Functions related to generating a database dump from TibiaWiki.

Classes:

Name Description
Category

Defines the article groups to be fetched.

Functions:

Name Description
img_label

Get the label to show in progress bars when iterating images.

article_label

Get the label to show in progress bar when iterating articles.

constraint

Limit a string to a certain length if exceeded.

progress_bar

Get a progress bar iterator.

get_cache_info

Get a mapping of the last edit times of images stored in the cache.

save_cache_info

Store the last edit times of images stored in the cache.

fetch_image

Fetch an image from TibiaWiki and saves it the disk.

save_images

Fetch and save the images of articles of a certain category.

save_maps

Save the map files from TibiaMaps GitHub repository.

generate_outfit_image_names

Generate the list of image names to extract for outfits, as well as their parametrized information.

save_outfit_images

Save outfit images into the database.

fetch_category_entries

Fetch a list of wiki entries in a certain category.

fetch_images

Fetch all images for fetched articles.

generate_spell_offers

Fetch and save the spell offers from the spell data module.

Attributes:

Name Type Description
ConnCursor

Type alias for both sqlite3 Cursor or Connection objects.

OUTFIT_NAME_TEMPLATES

The templates for image filenames for outfits.

OUTFIT_ADDON_SEQUENCE

The sequence of addon types to iterate.

OUTFIT_SEX_SEQUENCE

The sequence of outfit sexes to iterate.

CATEGORIES

The categories to fetch and generate objects for.

ConnCursor module-attribute

ConnCursor = Cursor | Connection

Type alias for both sqlite3 Cursor or Connection objects.

OUTFIT_NAME_TEMPLATES module-attribute

OUTFIT_NAME_TEMPLATES = [
    "Outfit %s Male.gif",
    "Outfit %s Male Addon 1.gif",
    "Outfit %s Male Addon 2.gif",
    "Outfit %s Male Addon 3.gif",
    "Outfit %s Female.gif",
    "Outfit %s Female Addon 1.gif",
    "Outfit %s Female Addon 2.gif",
    "Outfit %s Female Addon 3.gif",
]

The templates for image filenames for outfits.

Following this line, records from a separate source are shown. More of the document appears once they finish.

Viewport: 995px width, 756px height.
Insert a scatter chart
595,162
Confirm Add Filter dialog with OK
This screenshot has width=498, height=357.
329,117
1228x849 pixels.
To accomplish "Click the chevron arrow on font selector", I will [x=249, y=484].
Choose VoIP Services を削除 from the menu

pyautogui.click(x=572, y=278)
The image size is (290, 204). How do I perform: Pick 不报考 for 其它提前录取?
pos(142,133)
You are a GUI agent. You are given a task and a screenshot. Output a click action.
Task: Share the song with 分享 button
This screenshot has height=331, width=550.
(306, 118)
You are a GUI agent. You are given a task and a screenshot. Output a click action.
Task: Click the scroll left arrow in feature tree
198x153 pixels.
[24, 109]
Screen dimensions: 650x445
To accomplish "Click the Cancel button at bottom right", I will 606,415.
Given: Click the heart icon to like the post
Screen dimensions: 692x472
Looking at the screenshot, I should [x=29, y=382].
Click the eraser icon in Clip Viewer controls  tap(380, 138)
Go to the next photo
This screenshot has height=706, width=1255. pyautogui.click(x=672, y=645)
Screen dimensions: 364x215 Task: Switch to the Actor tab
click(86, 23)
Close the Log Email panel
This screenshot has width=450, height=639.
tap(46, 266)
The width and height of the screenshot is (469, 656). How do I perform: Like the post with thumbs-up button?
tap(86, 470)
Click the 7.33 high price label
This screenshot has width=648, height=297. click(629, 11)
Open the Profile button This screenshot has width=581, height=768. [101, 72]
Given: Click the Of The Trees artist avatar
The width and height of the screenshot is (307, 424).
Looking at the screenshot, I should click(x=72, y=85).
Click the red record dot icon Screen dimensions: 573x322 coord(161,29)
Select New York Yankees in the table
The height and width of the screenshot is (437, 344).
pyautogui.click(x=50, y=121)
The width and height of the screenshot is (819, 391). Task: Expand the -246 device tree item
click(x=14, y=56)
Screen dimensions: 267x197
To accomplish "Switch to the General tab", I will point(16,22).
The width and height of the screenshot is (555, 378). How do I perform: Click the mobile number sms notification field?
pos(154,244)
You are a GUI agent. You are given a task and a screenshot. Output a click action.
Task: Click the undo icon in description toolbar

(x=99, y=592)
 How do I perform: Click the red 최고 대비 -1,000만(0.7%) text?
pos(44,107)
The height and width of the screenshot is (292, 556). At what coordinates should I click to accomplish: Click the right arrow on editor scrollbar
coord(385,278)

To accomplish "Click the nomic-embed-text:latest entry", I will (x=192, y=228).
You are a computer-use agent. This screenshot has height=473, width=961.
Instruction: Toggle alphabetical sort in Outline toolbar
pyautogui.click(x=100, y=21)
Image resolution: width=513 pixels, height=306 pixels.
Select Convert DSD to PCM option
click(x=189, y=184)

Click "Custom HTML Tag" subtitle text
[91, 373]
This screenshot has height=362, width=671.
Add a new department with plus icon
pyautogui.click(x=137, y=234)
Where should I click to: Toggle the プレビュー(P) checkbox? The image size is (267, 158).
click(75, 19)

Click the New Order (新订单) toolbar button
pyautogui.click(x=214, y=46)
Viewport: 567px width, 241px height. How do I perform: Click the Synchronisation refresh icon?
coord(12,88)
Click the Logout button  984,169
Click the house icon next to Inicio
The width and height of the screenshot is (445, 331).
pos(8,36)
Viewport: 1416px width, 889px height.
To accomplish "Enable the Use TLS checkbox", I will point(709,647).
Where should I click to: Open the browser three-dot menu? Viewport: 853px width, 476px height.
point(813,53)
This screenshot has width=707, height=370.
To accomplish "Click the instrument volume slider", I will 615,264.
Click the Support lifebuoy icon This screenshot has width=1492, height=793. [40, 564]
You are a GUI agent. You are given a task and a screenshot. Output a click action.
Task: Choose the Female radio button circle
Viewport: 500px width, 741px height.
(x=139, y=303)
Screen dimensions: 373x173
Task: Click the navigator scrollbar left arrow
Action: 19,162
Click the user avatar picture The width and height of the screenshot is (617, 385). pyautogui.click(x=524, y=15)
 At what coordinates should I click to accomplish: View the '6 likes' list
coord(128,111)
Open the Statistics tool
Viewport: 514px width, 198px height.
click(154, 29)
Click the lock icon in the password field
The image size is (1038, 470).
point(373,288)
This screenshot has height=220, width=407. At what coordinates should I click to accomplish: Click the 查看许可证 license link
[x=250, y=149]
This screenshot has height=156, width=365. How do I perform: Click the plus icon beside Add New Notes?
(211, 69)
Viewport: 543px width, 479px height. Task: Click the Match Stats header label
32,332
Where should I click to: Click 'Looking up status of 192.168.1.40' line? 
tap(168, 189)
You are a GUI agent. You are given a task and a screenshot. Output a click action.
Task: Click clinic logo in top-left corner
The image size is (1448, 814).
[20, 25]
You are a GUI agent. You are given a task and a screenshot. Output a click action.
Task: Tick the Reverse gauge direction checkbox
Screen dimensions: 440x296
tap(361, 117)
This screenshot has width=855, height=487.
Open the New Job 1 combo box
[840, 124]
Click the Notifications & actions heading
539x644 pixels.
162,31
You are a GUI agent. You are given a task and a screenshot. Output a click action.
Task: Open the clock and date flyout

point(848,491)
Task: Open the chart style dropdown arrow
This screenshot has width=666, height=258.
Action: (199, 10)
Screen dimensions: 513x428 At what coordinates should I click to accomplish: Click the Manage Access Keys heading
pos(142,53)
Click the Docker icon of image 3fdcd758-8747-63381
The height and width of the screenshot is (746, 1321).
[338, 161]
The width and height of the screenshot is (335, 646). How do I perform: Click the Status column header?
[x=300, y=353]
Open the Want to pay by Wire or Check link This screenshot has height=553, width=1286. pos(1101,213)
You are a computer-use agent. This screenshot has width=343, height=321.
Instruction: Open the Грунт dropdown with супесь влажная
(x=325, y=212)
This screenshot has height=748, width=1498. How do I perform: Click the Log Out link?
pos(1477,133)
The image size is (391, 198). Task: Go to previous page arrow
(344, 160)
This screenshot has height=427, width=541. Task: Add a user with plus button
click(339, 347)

OUTFIT_ADDON_SEQUENCE module-attribute

OUTFIT_ADDON_SEQUENCE = (0, 1, 2, 3) * 2

The sequence of addon types to iterate.

OUTFIT_SEX_SEQUENCE module-attribute

OUTFIT_SEX_SEQUENCE = ['Male'] * 4 + ['Female'] * 4

The sequence of outfit sexes to iterate.

CATEGORIES module-attribute

CATEGORIES = {
    "achievements": Category(
        "Achievements", AchievementParser, no_images=True
    ),
    "spells": Category(
        "Spells", SpellParser, generate_map=True
    ),
    "items": Category(
        "Objects", ItemParser, generate_map=True
    ),
    "creatures": Category(
        "Creatures", CreatureParser, generate_map=True
    ),
    "books": Category(
        "Book Texts", BookParser, no_images=True
    ),
    "keys": Category("Keys", KeyParser, no_images=True),
    "npcs": Category("NPCs", NpcParser, generate_map=True),
    "imbuements": Category(
        "Imbuements", ImbuementParser, extension=".png"
    ),
    "quests": Category(
        "Quest Overview Pages", QuestParser, no_images=True
    ),
    "house": Category(
        "Player-Ownable Buildings",
        HouseParser,
        no_images=True,
    ),
    "charm": Category(
        "Charms", CharmParser, extension=".png"
    ),
    "outfits": Category(
        "Outfits", OutfitParser, no_images=True
    ),
    "worlds": Category(
        "Game Worlds",
        WorldParser,
        no_images=True,
        include_deprecated=True,
    ),
    "mounts": Category("Mounts", MountParser),
    "updates": Category(
        "Updates", UpdateParser, no_images=True
    ),
}

The categories to fetch and generate objects for.

Category

Category(
    name: str | None,
    parser: type[BaseParser],
    *,
    no_images: bool = False,
    extension: str = ".gif",
    include_deprecated: bool = False,
    generate_map: bool = False,
)

Defines the article groups to be fetched.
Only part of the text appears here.